The proliferation of these technologies could either be really good or really bad for society. This refers to the 'containment problem', which is about humanity getting the best out of these technologies:
How do we keep a grip on the most valuable technologies ever invented as they get cheaper and spread faster than any in history?
Suleyman's view is that such containment is NOT possible, meaning that the negatives of these technologies will end up outweighing the positives. He therefore argues that we must find a way to make containment possible.
Supremacy: AI, ChatGPT and the Race That Will Change the World by Parmy Olson
Much of the current AI hype is arguably being driven by two tech companies: OpenAI and Google DeepMind.
The story of these two companies, and their mission to build AGI, is the subject of Parmy Olson's Supremacy: AI, ChatGPT, and the Race That Will Change the World.
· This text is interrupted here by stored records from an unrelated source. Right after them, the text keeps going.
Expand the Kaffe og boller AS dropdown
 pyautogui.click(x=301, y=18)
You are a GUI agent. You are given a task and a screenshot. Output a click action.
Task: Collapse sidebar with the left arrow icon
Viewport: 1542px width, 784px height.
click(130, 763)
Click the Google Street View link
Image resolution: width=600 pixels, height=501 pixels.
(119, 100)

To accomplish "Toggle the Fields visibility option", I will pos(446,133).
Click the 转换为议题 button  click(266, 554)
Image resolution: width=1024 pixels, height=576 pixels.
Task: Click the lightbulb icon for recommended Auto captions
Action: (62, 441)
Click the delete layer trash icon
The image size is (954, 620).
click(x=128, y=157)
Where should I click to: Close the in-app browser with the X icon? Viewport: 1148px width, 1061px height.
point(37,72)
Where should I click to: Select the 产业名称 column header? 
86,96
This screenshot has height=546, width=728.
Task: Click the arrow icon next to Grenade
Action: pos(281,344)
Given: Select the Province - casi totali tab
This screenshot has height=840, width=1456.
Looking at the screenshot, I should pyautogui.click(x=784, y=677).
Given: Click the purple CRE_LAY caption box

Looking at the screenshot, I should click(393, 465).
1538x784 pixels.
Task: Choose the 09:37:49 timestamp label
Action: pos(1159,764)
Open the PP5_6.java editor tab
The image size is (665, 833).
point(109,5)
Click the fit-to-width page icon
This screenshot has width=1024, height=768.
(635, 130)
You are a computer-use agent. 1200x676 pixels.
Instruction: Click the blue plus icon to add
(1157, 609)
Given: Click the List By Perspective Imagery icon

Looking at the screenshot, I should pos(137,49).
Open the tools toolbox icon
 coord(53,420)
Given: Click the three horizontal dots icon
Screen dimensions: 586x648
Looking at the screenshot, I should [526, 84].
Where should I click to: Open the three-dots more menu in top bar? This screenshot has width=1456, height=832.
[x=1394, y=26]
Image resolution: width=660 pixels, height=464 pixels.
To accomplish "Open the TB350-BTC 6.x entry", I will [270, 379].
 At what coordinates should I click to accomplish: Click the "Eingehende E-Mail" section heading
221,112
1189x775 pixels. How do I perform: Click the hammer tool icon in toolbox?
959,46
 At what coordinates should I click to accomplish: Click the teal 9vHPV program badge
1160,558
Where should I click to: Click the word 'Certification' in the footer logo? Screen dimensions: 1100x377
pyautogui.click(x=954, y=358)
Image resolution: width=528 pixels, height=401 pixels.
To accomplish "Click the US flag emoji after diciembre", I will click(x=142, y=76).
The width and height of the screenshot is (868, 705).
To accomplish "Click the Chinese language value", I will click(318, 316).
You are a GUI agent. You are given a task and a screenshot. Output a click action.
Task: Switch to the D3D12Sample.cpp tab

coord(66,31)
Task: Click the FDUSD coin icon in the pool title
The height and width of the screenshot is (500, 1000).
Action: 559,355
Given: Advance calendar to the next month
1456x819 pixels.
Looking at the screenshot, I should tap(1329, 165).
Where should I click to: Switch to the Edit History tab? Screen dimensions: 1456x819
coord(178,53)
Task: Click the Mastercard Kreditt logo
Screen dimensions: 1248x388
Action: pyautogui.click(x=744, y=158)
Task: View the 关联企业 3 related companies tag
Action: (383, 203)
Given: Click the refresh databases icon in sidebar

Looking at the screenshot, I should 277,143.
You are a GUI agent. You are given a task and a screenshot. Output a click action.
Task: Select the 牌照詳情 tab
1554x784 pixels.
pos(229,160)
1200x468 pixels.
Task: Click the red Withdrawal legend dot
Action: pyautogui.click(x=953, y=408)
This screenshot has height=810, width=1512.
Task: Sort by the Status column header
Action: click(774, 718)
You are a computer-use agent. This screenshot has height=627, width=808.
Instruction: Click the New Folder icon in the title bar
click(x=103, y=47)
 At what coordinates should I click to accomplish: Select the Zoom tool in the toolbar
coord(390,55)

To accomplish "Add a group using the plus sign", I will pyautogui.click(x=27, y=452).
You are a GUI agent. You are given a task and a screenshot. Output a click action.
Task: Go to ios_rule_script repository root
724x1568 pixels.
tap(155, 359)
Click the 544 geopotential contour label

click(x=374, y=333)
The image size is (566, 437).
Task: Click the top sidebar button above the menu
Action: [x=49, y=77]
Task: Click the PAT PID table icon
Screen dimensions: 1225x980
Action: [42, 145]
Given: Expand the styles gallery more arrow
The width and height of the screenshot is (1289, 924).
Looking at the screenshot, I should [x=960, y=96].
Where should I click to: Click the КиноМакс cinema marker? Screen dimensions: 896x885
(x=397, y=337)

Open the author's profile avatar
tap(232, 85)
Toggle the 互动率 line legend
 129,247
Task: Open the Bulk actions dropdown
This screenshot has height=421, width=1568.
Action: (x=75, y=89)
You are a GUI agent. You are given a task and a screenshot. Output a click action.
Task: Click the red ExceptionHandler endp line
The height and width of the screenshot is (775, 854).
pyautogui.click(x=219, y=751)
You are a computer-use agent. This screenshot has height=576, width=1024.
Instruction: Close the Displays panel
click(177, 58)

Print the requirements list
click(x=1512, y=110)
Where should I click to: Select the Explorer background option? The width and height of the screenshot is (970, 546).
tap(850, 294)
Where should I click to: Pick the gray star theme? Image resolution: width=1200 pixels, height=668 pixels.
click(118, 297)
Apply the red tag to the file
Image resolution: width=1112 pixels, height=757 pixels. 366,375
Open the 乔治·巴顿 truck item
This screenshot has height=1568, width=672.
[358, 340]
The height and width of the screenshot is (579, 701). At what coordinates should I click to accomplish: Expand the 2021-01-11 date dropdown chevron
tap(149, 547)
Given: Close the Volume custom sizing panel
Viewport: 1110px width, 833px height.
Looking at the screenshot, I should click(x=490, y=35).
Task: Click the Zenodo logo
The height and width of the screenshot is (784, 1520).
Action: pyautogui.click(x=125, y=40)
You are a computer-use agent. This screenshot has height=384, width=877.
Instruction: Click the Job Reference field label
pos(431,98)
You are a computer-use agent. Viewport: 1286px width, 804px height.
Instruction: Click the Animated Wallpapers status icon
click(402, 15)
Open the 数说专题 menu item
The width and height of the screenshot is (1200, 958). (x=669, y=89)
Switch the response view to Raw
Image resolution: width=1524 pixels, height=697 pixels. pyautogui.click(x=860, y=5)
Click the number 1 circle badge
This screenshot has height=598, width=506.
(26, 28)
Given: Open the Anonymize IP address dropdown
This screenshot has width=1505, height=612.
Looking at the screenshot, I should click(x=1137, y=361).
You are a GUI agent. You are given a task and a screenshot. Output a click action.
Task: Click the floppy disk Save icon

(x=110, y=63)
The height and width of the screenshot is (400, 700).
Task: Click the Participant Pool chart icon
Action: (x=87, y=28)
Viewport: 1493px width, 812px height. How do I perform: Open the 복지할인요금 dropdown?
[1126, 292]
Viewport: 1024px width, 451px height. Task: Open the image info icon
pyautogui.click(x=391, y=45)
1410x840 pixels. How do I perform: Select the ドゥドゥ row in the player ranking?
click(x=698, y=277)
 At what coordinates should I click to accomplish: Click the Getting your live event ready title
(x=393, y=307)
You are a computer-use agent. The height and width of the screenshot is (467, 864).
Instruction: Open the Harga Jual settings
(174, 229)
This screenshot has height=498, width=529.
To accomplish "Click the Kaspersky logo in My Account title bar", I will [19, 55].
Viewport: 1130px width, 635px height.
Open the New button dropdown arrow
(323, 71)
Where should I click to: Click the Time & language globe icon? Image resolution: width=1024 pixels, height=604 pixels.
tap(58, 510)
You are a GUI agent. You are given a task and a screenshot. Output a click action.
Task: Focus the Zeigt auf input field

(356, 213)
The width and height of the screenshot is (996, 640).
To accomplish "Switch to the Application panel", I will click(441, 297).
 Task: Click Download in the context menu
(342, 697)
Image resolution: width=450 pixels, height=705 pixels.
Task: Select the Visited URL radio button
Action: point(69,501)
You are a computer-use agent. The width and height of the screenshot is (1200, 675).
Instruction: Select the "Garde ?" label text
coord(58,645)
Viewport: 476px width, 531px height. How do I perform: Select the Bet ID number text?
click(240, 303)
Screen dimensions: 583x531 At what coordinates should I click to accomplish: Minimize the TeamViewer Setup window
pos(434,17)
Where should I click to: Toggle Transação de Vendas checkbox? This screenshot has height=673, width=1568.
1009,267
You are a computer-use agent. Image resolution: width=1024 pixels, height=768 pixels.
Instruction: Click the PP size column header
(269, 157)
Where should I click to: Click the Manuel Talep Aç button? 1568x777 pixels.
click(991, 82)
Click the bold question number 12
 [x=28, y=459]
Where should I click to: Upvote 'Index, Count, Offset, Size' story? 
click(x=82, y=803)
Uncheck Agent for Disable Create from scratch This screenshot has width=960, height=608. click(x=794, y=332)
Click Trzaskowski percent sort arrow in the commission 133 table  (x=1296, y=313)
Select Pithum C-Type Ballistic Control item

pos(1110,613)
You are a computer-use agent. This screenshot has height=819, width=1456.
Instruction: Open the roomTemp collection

It deals with the backstories of their respective founders (Sam Altman and Demis Hassabis) and their important involvement in the current generative AI hype cycle.
Olson is a columnist at Bloomberg covering technology and is also known for her research on the hacktivist network Anonymous provided in her 2012 book We Are Anonymous: Inside the Hacker World of LulzSec, Anonymous, and the Global Cyber Insurgency.
The main argument presented by Olson in her latest work is that mission of both OpenAI and Google DeepMind to build AGI has (at least so far) ended up contributing to the power and dominance of Big Tech:
To build the most powerful software in history, they needed money and computing power, and their best source was Silicon Valley. Over time, both Altman and Hassabis deciced they needed the tech giants after all. As their efforts to create superintelligent AI became more successful and as strange new ideologies buffeted them from different directions, they compromised their noble goals. They handed over control to companies who rushed to sell AI tools to the public with virtually no oversight from regulators, and with far-reaching consequences.
Her chapters on how OpenAI entered into its partnership with Microsoft and its release of ChatGPT are particularly illustrative of this point. And in the penultimate chapter, Olson sums up the problem with the development of AI being subject to the motives of profit-seeking tech leviathans:
The most transformative technology in recent history was being developed by handfuls of people who were turning a deaf ear to its real-world side effects, who struggled to resist the desire to win big. The real dangers weren't so much from AI itself but from the capricious whims of the humans running it.